## TASK REQUIREMENTS
(1) From the Dragon Computer & Communication profile, list each person named under key people, with the role given for each.
(2) How many lines of the rows contain the string "sidebar"? Case counts. Give only the number.
Begin TEXT PROVIDED
Dragon Computer & Communication
- Native name: Dragon
- Formerly: Batumas Computer Center (BCC)
- Type: PT (Privately Owned)
- Industry: Computer Hardware Distribution
- Founded: 1980; 46 years ago
- Founder: Fransiskus Eddy Liew
- Headquarters: Mangga Dua Square, Jakarta, Indonesia
- Area served: Indonesia
- Key people: Lydiawati Dakhi, CEO; Silverius Linus Kurniawan, COO; Ince Meliana, Director; Borton Liew, Director;
- Products: Notebook, Netbook, Tablet, Personal Computer, Optical Drive, Mouse, Printer, Ink Cartridge, Toner, Wireless CCTV
- Brands: Elevo, ASUS, ACER, InkTec
- Services: Computer Hardware Distribution and Service
- Website: www.dragon.co.id

= Dragon Computer & Communication =

Indonesian hardware distribution company

Dragon Computer & Communication, commonly known as Dragon in Indonesia, was the first and largest hardware distribution company in the country. The company is headquartered in Jakarta, Java, Indonesia.

The company offers a wide range of computer hardware brands, including but not limited to Acer, ASUS, Inktec, Elevo, Lite-On, and Edimax.

==History==

===Batumas Computer Center (BCC)===
Dragon, formerly known as Batumas Computer Center (BCC), was founded by Fransiskus Eddy Liew in 1980. Before establishing the company, Liew—a Malaysian national at the time—was well known as an importer of various brands, including Olivetti typewriters, Citizen calculators, and Casio digital watches, since 1973.

Eddy Liew is well known among his peers and family as an entrepreneur from the golden era of calculator and digital watch sales. He later shifted his business focus to the distribution and sale of personal computers, which was considered a novel venture with uncertain prospects at the time.
End TEXT PROVIDED
Begin DATA LISTING
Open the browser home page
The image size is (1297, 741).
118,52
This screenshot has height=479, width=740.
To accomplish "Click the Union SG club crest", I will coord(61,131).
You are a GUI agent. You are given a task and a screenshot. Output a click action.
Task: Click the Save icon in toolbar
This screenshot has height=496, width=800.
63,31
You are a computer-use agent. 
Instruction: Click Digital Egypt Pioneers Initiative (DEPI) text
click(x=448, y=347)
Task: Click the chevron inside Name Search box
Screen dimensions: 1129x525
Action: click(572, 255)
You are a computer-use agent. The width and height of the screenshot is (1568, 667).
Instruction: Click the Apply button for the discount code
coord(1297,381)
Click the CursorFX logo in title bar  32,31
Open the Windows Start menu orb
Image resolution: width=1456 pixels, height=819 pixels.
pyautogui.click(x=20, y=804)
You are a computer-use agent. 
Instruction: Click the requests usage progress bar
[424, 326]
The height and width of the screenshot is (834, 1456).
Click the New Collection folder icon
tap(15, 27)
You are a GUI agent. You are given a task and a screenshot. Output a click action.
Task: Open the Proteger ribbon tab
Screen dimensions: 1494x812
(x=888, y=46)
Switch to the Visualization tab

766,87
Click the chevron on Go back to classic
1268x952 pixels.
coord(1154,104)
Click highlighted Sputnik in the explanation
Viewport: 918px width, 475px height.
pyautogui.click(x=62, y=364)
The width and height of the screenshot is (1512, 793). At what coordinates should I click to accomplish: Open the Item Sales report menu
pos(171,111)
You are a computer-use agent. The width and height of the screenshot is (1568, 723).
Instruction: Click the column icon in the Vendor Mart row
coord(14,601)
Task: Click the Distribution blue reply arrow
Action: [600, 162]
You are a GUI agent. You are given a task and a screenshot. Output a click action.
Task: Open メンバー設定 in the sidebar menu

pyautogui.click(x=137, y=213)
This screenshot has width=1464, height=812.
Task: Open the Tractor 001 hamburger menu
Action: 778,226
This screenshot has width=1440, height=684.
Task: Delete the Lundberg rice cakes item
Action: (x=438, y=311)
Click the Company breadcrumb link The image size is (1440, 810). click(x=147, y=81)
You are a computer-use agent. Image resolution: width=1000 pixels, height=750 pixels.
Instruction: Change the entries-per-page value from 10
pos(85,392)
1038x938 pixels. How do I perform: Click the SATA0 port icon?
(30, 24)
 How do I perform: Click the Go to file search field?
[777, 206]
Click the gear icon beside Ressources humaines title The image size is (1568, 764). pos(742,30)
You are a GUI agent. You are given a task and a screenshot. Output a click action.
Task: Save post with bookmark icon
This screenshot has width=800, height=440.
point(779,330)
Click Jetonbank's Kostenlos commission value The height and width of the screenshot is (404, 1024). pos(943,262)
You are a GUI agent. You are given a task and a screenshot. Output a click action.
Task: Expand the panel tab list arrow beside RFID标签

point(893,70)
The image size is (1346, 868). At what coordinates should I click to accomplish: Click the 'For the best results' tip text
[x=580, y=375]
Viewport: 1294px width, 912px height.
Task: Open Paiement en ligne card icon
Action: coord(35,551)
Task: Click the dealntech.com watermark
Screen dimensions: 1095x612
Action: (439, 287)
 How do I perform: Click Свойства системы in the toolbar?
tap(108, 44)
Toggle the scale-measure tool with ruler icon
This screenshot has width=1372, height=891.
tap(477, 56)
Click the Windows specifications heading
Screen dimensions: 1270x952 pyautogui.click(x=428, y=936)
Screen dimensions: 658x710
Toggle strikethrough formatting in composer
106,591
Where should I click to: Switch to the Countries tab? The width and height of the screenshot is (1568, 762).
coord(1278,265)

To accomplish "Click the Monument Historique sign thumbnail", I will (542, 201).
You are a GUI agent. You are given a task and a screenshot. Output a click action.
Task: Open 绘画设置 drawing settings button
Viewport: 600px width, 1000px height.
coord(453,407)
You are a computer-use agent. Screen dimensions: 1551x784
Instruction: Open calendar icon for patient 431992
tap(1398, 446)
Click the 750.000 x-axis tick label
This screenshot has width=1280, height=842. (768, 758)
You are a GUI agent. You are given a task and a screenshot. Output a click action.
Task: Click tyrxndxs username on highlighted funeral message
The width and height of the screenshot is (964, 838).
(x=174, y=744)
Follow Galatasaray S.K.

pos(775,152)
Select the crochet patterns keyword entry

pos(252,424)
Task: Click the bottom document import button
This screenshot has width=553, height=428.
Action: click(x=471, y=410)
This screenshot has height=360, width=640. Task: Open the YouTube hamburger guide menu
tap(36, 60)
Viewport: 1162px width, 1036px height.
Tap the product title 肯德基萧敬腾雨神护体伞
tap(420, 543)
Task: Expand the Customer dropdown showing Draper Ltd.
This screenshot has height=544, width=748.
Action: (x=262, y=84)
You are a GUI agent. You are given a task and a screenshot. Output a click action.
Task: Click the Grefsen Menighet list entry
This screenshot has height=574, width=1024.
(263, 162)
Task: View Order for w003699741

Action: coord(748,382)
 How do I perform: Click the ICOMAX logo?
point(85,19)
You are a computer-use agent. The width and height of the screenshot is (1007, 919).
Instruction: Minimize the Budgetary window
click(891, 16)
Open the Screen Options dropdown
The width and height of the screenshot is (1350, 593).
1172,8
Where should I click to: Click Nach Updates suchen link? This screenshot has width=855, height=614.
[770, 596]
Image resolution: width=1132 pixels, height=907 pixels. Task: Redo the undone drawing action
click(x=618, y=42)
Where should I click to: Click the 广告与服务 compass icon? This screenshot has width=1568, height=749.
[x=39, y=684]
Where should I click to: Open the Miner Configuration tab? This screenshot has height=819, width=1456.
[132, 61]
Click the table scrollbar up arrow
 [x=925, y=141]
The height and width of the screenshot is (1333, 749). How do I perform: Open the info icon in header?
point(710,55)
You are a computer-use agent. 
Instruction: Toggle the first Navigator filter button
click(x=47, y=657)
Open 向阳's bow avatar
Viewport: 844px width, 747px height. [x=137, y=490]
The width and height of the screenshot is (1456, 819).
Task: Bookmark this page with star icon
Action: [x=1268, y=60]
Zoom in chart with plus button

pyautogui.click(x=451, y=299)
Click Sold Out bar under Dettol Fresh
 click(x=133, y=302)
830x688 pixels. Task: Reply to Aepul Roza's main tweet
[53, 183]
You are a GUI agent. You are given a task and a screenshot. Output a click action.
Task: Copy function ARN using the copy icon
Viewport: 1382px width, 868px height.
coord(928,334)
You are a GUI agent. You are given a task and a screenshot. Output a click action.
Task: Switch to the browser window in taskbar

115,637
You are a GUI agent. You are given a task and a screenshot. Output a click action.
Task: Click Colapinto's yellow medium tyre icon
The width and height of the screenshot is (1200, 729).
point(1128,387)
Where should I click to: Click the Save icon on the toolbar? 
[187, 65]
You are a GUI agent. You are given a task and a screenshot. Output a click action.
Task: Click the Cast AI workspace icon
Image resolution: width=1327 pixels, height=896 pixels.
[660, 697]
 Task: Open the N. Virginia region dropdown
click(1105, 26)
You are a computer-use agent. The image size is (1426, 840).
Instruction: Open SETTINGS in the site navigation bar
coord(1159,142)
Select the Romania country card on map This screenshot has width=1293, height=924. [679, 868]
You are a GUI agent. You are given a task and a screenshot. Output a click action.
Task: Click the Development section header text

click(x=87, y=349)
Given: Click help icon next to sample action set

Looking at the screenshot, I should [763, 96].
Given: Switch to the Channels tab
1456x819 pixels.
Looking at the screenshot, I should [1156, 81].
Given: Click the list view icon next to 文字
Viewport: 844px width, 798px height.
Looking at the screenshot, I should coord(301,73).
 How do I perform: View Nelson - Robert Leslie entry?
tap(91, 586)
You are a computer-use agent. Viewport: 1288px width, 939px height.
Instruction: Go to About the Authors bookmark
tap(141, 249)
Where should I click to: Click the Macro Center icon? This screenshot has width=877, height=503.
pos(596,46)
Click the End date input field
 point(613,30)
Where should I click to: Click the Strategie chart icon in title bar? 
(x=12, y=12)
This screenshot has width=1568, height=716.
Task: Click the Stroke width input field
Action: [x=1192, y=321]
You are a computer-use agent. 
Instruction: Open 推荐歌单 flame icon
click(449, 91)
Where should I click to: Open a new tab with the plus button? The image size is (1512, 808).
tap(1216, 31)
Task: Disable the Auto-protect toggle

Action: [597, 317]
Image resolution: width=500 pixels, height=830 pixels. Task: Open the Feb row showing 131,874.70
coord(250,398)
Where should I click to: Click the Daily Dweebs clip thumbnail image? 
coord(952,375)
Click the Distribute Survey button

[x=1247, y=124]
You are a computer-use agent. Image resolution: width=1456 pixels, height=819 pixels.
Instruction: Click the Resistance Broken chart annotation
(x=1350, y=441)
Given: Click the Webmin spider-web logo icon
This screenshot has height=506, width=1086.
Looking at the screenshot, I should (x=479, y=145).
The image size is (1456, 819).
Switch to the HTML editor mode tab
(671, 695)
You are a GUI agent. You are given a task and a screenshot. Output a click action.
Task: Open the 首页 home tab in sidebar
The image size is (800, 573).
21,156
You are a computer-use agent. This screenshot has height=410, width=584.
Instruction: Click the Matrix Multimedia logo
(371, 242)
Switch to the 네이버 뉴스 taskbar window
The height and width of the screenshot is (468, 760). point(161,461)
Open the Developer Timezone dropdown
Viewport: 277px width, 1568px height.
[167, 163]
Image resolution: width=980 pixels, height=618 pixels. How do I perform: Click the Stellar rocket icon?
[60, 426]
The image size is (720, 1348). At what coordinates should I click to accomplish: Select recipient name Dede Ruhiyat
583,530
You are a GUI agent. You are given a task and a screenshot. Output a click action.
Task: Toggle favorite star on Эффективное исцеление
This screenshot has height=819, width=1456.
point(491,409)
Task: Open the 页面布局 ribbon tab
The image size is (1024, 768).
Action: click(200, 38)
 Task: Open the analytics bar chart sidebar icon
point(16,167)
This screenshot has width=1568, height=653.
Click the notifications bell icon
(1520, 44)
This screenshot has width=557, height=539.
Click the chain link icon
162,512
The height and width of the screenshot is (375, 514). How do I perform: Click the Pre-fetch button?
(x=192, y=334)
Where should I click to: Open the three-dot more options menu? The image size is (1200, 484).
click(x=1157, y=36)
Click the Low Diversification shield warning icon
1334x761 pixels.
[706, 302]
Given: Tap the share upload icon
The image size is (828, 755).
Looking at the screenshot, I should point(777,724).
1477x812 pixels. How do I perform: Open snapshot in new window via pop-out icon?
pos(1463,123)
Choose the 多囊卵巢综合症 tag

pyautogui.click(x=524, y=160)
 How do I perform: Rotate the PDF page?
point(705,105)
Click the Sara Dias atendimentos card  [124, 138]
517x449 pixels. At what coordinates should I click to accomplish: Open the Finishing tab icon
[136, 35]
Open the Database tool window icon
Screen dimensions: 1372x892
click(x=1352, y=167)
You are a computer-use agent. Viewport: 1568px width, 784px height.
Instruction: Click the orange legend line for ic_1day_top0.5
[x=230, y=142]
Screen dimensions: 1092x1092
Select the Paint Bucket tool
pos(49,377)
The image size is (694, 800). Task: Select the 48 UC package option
End DATA LISTING
## SOLVED TASKS
(1)
- Lydiawati Dakhi, CEO
- Silverius Linus Kurniawan, COO
- Ince Meliana, Director
- Borton Liew, Director

(2) 3